Published 2025-11-03.
Last modified 2025-11-04.
Time to read: 6 minutes.
llm collection.
The following articles were written sequentially.
This article follows Best Local LLMs For Coding. Here I discuss how I set up one of the currently leading LLMs for coding with Ollama.
Get Started
Paste sllm/glm-z1-9b into the model selector,
then press the model button and press Enter.
The model will download, install and run.
If you open the sidebar, then select settings, then enable Expose Ollama to the network, you will be asked to grant network permissions to the Ollama executable:
Important Settings
Here are some settings that will probably improve your coding experience with
GLM-Z1-9B-0414.
/set parameter repeat_penalty 1.2 /set parameter repeat_last_n 128 /set parameter top_k 50 /set parameter temperature 0.2
Repetition is a known quirk with GLM-4 models in general. The above settings try to ensure that only one copy of an answer is returned to you. This happens because:
-
The community quant (
sllm) uses an older tokenizer/chat template that doesn’t fully suppress loops in long reasoning chains. - GLM-Z1’s “deep thinking” mode can self-reinforce patterns
-
Ollama’s default
repeat_last_nvalue is too low; it only penalizes the last 64 tokens.
You can also type /help.
The currently active settings can be saved as a preset called
coding.
/save preset coding
At the start of every coding chat session,
reload the settings for coding.
/load preset coding
Define Model With Desired Settings
It is easy to define a new model with any desired settings. For example, lets
create a model called glm-z1-fixed with the previously shown
settings:
/create glm-z1-fixed from sllm/glm-z1-9b /set parameter repeat_penalty 1.2 /set parameter repeat_last_n 128 /set parameter top_k 40 /set parameter top_p 0.95 /set parameter temperature 0.6 /save
From now on search and run glm-z1-fixed instead of
sllm/glm-z1-9b.
No need to load settings.
Agentic Assistance in Visual Studio Code
sllm/glm-z1-9b Ollama model is an instance of GLM-Z1-9B-0414.
The remainder of this article are my notes on setting it up as an agentic coding assistant in Visual Studio Code. The assistant can provide contextual help like code generation, refactoring, debugging, file creation and editing, and multi-step reasoning (e.g., "Plan and implement a full auth system"), powered by Ollama’s local inference performed on on your RTX 3060.
Grok recommended the Continue.dev Visual Studio Code extension, which is open-source, privacy-focused, and designed for Ollama integration. This Visual Studio Code extension turns your LLM into a Copilot-like agent, with inline completions, a sidebar chat with codebase context, and "agent mode" for autonomous tasks (e.g., using tools to edit files or run commands).

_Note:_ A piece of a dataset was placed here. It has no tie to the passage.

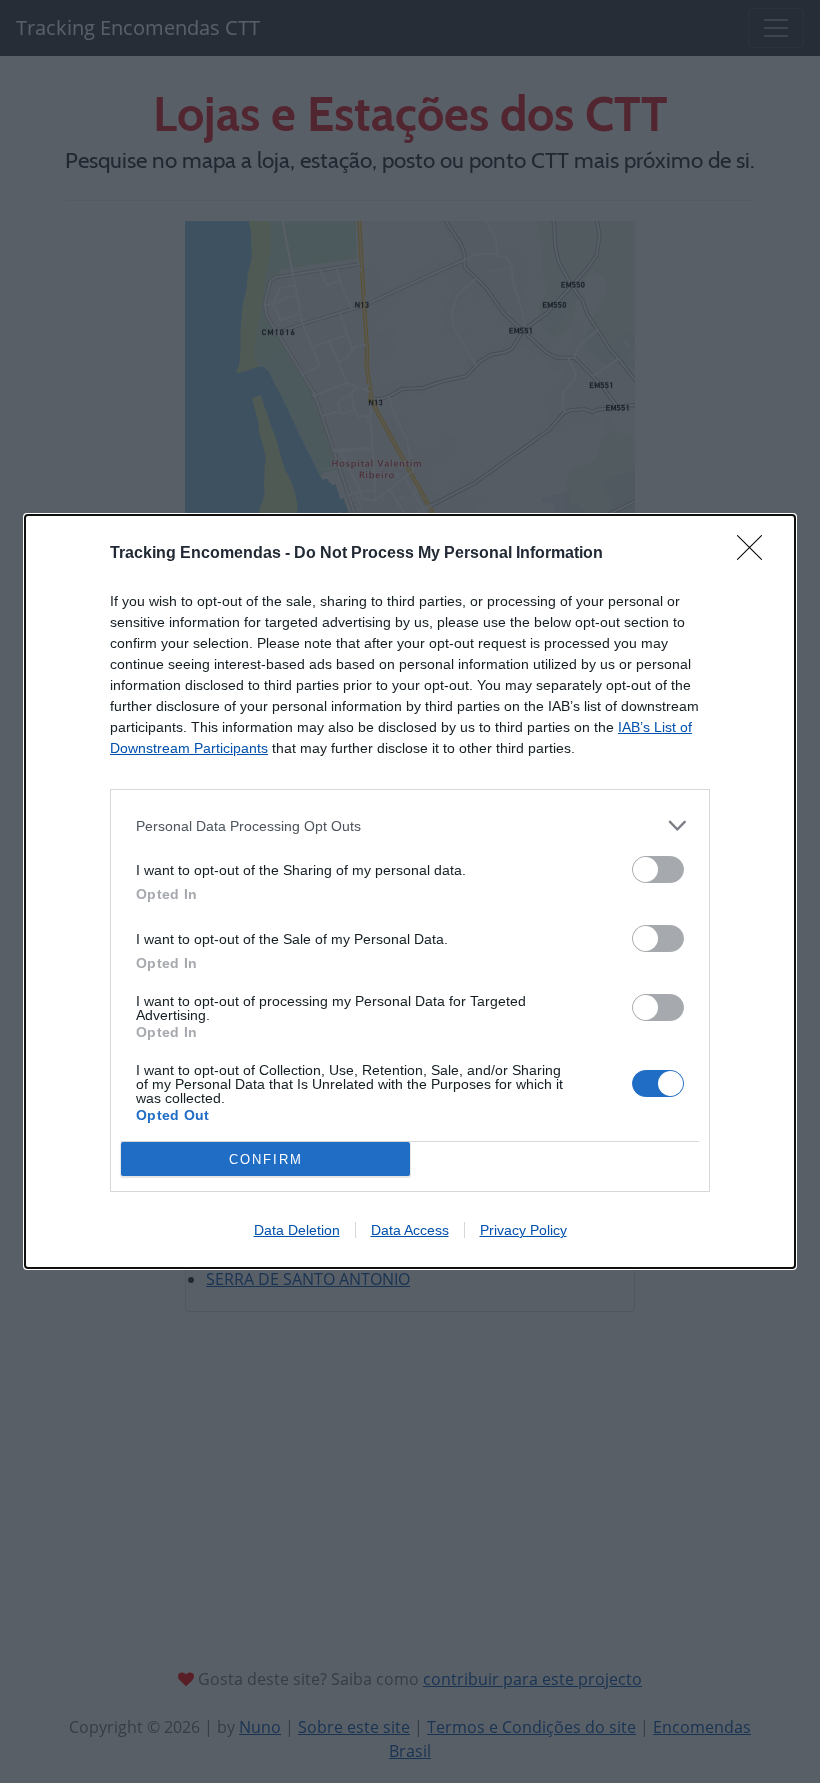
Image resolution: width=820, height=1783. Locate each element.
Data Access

"Best" is a relative term. Continue is what would have been called bleeding-edge in the dotcom boom. You were warned.
Run Ollama
Ensure the Ollama app is open and sllm/glm-z1-9b is pulled. One
way to test if the model has been pulled is to type the following in a CMD
or PowerShell console:
PS C:\Users\Mike Slinn> ollama run sllm/glm-z1-9b
>>> Send a message (/? for help) /help Available Commands: /set Set session variables /show Show model information /loadLoad a session or model /save Save your current session /clear Clear session context /bye Exit /?, /help Help for a command /? shortcuts Help for keyboard shortcuts
Use """ to begin a multi-line message.
>>> /show modelfile # Modelfile generated by "ollama show" # To build a new Modelfile based on this, replace FROM with: # FROM sllm/glm-z1-9b:latest
FROM /usr/share/ollama/.ollama/models/blobs/sha256-a7b407b938bdbab835e0237edbc30fb88fe8cd9342a3fe43cf3ee4c75f1dae38 TEMPLATE {{ .Prompt }}
>>> /show parameters Model defined parameters: No additional parameters were specified for this model.
>>> CTRL+D
You can halt Ollama with CTRL+D once you know it works.

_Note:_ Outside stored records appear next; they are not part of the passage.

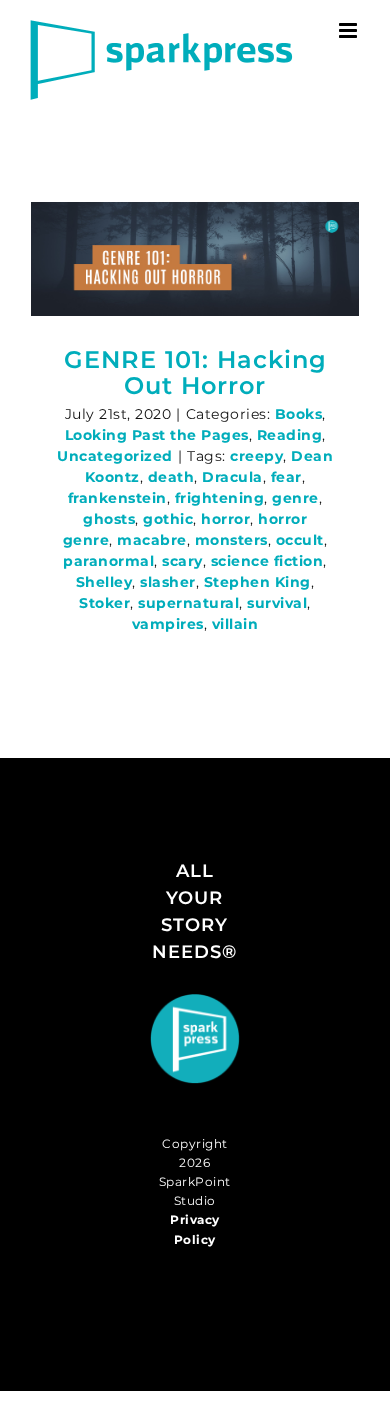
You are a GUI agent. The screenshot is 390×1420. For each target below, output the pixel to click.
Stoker (104, 603)
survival (277, 603)
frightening (220, 498)
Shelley (104, 582)
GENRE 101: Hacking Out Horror (195, 372)
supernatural (188, 603)
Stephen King (257, 582)
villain (235, 624)
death (171, 477)
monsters (231, 540)
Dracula (232, 477)
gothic (168, 519)
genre (295, 498)
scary (182, 561)
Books (299, 414)
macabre (152, 540)
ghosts (109, 519)
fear (286, 477)
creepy (256, 456)
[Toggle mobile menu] (350, 30)
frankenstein (117, 498)
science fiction (267, 561)
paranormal (108, 561)
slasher (168, 582)
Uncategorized (115, 456)
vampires (168, 624)
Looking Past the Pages (157, 435)
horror (225, 519)
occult (300, 540)
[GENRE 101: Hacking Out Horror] (195, 259)
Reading (290, 435)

Install the Continue Visual Studio Code Extension
Install the Continue Visual Studio Code extension by typing:
$ code --install-extension Continue.continue
Adjust Context Window
A computer like Bear with 12 GB VRAM and 64 GB RAM should handle contexts from 8K to 32K. User the Ollama app's settings slider for tuning the size of the context window.
Visual Studio Code Extension Settings
- Open Visual Studio Code.
-
Go to the
Continue.continueextension setup. - I enabled Enable Console and disabled Telemetry Enabled.
Configure Continue for GLM-Z1-9B
To configure Continue to use the GLM-Z1-9B model, edit the Continue configuration file.
On macOS and Linux the file is ~/.continue/config.json.
On Windows the file is %USERPROFILE%\.continue\config.json.
Because I run Ollama on native Windows, not WSL, I only edit the file in one place.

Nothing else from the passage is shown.